The Fountainhead of White America:
Richard Bushman’s The American Farmer in the Eighteenth Century

Spencer J. Quinn

2,756 words

Richard Lyman Bushman
The American Farmer in the Eighteenth Century

New Haven, Connecticut: Yale University Press, 2018

Most of us who are not farmers are tempted to take farming for granted. We certainly see the results of farming in the produce sections of our supermarkets. Beyond that, we have pleasant images of industrious country folk in denim overalls just doin’ their thing amid amber waves of grain. While this image is not false, Richard Lyman Bushman rounds it out considerably in The American Farmer in the Eighteenth Century. He offers a history that underscores how the genius, passion, and violence of the American farmer played an essential role in the formation of the American nation during the colonial period.

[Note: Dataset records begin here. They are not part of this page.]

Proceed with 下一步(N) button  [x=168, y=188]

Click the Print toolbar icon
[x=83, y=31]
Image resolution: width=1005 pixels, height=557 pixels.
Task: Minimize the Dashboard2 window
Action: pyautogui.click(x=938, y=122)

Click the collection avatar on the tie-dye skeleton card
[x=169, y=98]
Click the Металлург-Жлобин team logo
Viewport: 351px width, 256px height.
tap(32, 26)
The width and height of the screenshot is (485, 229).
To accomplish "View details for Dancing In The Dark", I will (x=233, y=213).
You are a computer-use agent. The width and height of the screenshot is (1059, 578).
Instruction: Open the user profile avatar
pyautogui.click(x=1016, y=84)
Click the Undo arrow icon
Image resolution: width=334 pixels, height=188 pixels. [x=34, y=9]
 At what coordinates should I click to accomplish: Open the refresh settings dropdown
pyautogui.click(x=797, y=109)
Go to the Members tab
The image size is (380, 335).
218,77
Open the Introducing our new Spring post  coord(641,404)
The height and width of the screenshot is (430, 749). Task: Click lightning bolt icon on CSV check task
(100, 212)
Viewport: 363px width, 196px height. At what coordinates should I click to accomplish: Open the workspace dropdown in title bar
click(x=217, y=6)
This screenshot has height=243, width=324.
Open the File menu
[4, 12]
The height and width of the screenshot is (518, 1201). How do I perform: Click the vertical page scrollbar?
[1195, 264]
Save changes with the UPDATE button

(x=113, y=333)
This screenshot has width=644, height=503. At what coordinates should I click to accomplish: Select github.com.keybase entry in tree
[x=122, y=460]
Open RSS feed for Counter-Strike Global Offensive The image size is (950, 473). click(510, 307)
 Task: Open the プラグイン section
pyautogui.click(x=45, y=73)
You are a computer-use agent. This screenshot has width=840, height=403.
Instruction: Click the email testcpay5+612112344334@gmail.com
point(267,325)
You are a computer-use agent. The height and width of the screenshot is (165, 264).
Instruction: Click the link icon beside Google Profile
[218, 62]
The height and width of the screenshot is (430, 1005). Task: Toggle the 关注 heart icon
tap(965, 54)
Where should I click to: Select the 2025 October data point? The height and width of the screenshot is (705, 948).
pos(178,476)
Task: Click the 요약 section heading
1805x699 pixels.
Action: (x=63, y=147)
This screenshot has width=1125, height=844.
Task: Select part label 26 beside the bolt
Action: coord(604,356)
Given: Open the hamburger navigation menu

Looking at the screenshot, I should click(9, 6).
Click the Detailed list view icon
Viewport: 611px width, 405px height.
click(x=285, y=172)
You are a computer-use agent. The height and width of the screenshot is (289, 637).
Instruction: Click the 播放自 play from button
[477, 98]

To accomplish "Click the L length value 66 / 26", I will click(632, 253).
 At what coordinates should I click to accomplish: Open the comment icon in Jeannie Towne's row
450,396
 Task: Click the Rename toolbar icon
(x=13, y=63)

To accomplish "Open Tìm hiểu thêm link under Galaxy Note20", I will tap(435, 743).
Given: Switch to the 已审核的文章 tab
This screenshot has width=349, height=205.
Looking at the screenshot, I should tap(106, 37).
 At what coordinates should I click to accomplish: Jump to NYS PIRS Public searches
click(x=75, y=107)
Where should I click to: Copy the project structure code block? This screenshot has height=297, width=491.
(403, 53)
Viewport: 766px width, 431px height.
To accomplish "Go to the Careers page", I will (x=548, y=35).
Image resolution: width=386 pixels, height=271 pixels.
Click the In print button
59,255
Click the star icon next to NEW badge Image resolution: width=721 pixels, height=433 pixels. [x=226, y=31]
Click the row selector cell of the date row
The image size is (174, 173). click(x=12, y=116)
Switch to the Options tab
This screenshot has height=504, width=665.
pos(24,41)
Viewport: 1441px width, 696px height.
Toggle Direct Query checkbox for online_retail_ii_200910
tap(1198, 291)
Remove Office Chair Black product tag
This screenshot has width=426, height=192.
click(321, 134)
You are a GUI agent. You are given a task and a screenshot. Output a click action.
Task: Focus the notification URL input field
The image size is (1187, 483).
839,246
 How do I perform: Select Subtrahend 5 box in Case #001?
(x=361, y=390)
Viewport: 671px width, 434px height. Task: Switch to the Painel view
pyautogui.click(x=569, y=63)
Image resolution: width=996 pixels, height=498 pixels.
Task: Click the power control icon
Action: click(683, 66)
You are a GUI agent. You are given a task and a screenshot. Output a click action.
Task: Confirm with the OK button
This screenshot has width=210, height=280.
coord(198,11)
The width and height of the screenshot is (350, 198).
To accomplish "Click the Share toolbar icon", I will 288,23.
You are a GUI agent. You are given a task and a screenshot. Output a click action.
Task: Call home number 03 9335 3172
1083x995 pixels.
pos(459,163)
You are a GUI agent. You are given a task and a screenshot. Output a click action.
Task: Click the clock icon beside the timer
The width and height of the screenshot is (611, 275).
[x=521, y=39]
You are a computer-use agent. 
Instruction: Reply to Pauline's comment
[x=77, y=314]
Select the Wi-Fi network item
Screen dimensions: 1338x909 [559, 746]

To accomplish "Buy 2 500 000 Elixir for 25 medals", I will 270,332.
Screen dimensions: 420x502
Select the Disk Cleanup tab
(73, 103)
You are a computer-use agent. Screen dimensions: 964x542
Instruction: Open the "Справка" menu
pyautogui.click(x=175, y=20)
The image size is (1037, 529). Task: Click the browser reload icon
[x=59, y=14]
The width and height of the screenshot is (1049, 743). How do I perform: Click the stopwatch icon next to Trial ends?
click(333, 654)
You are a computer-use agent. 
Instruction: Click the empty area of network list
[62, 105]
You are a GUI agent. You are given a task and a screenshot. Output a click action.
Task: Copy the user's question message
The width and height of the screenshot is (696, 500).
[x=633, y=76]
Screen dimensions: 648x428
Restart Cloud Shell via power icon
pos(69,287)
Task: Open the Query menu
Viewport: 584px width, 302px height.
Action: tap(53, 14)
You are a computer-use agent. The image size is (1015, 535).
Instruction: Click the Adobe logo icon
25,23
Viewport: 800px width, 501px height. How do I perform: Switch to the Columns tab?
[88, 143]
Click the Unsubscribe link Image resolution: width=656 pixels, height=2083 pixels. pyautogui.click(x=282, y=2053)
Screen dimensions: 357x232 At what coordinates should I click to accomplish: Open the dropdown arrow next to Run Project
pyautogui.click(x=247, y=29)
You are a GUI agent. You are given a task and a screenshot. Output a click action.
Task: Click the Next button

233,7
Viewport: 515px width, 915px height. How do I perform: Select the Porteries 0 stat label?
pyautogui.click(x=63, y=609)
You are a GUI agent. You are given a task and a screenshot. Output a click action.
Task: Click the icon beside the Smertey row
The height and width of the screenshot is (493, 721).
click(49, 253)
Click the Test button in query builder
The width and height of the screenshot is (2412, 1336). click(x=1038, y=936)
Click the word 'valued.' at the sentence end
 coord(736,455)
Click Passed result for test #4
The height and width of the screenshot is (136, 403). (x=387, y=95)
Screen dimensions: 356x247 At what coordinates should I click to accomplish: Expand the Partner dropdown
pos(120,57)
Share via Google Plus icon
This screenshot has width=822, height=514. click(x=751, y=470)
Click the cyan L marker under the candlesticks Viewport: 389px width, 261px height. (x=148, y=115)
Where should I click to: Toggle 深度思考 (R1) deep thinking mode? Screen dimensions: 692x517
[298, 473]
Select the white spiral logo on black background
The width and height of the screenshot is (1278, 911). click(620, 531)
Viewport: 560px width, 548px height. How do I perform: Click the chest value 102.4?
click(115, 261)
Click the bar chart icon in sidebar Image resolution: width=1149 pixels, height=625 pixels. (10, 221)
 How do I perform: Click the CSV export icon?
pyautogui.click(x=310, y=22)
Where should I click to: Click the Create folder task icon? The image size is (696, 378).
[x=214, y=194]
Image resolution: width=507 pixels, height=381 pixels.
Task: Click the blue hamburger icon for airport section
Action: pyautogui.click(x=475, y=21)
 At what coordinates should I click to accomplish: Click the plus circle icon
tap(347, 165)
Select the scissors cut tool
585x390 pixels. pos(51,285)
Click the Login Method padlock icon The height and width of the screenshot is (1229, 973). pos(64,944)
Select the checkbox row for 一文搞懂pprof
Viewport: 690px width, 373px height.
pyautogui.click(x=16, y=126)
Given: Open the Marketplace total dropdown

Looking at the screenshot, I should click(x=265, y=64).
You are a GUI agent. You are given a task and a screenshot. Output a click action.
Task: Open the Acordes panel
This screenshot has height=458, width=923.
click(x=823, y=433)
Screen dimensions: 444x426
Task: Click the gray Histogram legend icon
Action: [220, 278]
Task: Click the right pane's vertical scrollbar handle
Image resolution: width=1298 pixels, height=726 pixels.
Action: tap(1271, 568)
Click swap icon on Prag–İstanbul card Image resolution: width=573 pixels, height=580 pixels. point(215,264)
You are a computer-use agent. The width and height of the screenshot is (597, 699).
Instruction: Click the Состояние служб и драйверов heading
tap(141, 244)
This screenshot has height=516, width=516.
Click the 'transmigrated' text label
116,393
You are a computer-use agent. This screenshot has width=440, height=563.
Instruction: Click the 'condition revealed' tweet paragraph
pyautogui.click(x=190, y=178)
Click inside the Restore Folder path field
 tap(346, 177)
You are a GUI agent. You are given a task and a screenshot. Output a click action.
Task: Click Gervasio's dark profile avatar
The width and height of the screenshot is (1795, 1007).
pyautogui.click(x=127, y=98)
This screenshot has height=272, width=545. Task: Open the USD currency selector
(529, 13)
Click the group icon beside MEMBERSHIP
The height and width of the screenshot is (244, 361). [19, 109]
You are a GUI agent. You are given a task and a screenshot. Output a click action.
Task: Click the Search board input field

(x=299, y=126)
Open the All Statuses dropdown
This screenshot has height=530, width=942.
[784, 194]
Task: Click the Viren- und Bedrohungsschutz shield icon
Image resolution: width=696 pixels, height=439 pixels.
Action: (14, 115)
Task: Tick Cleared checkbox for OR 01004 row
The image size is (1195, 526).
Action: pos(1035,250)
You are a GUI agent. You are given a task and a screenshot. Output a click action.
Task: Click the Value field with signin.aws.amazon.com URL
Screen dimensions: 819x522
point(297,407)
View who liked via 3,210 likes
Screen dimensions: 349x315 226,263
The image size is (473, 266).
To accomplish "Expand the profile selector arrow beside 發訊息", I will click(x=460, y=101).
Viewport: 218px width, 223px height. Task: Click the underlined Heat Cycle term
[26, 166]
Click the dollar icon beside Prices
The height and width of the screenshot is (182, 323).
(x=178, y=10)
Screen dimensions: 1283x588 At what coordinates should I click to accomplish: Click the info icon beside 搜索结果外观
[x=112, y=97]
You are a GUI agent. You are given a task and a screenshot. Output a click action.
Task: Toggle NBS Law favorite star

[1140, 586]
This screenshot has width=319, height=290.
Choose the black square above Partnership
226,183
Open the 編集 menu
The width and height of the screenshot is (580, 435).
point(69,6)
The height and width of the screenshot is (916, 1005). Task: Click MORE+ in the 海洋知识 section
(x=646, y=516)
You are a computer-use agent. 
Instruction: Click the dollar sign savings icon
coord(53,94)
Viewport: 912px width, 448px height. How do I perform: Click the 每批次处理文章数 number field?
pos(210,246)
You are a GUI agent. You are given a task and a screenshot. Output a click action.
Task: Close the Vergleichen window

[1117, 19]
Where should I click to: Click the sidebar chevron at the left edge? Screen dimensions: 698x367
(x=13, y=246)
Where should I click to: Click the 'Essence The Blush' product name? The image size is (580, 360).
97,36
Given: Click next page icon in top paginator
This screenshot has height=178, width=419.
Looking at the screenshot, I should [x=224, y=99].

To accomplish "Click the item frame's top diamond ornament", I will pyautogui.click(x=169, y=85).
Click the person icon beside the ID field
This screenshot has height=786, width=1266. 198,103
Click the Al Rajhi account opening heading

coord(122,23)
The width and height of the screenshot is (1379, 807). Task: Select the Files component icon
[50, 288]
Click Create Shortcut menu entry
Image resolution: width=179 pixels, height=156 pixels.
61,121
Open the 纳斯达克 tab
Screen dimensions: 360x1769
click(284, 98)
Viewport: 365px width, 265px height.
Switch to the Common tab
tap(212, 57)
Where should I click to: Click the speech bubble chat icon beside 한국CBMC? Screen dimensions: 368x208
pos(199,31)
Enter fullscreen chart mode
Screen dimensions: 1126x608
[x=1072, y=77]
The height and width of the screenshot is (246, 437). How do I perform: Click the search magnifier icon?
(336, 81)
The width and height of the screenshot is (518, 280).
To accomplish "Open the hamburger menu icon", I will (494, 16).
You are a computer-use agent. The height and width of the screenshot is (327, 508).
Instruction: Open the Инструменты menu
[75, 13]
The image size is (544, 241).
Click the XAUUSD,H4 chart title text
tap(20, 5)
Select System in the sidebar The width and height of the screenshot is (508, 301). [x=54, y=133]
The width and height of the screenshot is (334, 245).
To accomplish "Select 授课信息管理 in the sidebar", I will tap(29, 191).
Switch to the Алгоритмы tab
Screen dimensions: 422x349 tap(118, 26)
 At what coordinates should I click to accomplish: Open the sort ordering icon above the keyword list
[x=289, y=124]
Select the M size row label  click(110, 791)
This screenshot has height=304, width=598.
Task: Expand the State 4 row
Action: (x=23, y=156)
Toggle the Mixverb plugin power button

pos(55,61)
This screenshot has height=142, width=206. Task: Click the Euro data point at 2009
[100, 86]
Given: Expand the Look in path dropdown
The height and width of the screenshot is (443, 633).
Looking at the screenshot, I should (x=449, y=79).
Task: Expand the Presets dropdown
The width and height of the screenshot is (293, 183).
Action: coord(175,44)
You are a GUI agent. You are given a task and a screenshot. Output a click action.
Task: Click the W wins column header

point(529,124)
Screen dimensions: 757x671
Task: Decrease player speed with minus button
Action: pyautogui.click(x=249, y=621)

He explores the concept of farming and farming life, which often contradicts common perceptions of eighteenth-century American history. He relies heavily on the diaries of farmers both famous and obscure. He offers relevant biographies of some of farming’s more pivotal and controversial characters. What’s more, he humanizes his subjects. He never judges them — even for their bad behavior. Instead, whether he realizes it or not, he depicts a life that may very well represent the zenith of Anglo-Saxon — read, white — civilization. The traditional, patriarchal status quo that the hectoring Left is impinging upon today can be found in its glory period in The American Farmer in the Eighteenth Century.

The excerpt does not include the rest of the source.